A margine della presentazione del suo ultimo film, Nouvelle Vague, Richard Linklater a Cannes 2025 ha parlato delle difficoltà attuali del settore cinematografico statunitense e naturalmente, anche di Donald Trump. Il regista ha ipotizzato che il presidente non porterà avanti il suo progetto di tassare del 100% i film realizzati al di fuori degli USA.
“Quella cosa dei dazi… non succederà, giusto? Quell’uomo cambia idea cinquanta volte al giorno. È uno dei pochi settori d’esportazione degli Stati Uniti, sarebbe abbastanza stupido… Comunque, non dobbiamo parlarne per forza.”
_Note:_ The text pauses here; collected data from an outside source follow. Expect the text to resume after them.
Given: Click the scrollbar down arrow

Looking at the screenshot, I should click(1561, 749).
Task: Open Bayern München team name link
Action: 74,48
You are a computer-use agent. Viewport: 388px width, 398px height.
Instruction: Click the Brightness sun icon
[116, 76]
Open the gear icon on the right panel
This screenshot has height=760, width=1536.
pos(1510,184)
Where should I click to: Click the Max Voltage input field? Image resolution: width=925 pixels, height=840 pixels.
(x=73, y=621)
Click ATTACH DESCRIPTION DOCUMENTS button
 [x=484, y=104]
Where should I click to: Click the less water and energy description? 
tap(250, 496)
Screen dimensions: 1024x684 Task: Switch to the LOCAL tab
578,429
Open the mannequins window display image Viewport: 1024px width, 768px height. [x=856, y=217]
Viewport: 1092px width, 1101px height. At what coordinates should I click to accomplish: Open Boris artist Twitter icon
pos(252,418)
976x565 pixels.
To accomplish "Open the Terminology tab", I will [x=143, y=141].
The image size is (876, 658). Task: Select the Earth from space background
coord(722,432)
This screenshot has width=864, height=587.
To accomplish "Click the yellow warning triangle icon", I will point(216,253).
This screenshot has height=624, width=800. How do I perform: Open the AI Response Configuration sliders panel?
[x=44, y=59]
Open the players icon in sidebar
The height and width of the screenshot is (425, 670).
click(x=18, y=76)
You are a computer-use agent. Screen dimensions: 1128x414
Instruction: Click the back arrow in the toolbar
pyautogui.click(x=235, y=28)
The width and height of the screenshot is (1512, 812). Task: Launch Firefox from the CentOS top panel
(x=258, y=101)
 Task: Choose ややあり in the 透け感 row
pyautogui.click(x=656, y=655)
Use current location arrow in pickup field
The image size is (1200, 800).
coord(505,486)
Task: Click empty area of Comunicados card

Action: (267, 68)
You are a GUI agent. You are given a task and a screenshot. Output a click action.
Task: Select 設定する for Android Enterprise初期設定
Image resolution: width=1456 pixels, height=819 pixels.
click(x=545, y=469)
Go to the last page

Sul costo crescente delle produzioni negli Stati Uniti, l’autore di Prima dell’alba e Boyhood, ha argomentato:
“Il vero cinema indipendente, quello a budget zero, costa lo stesso da sessant’anni. È sempre una questione di quanto hai a disposizione, quindi non cambia molto. Oggi si fanno più film che mai, soprattutto indipendenti, è solo più difficile farli vedere. Ma ci adattiamo.”
Linklater ha poi proseguito, sulle difficoltà del settore:
“Il cinema è ottimista, deve esserlo. Sembra sempre sotto attacco, no? Ho film in uscita da oltre trent’anni e si dice sempre: ‘le cose vanno male, è dura’. E in effetti lo è, è una lotta. ma lo è sempre stata… Ci sono nuove minacce, ma c’è qualcosa di eterno. Ci piace che ci vengano raccontate storie.”

Il regista ha poi concluso spiegando che l’industria dello spettacolo francese dovrebbe rappresentare un modello a cui ispirarsi.
“Ammiravo davvero i francesi per come si prendono cura della loro industria cinematografica. Fanno in modo che resti sana, la coltivano e la sostengono. Il governo, tutti, sono coinvolti. Dalla produzione alla distribuzione, ci tengono davvero. Il nostro Paese, gli Stati Uniti, avrebbe bisogno di un po’ di quello.”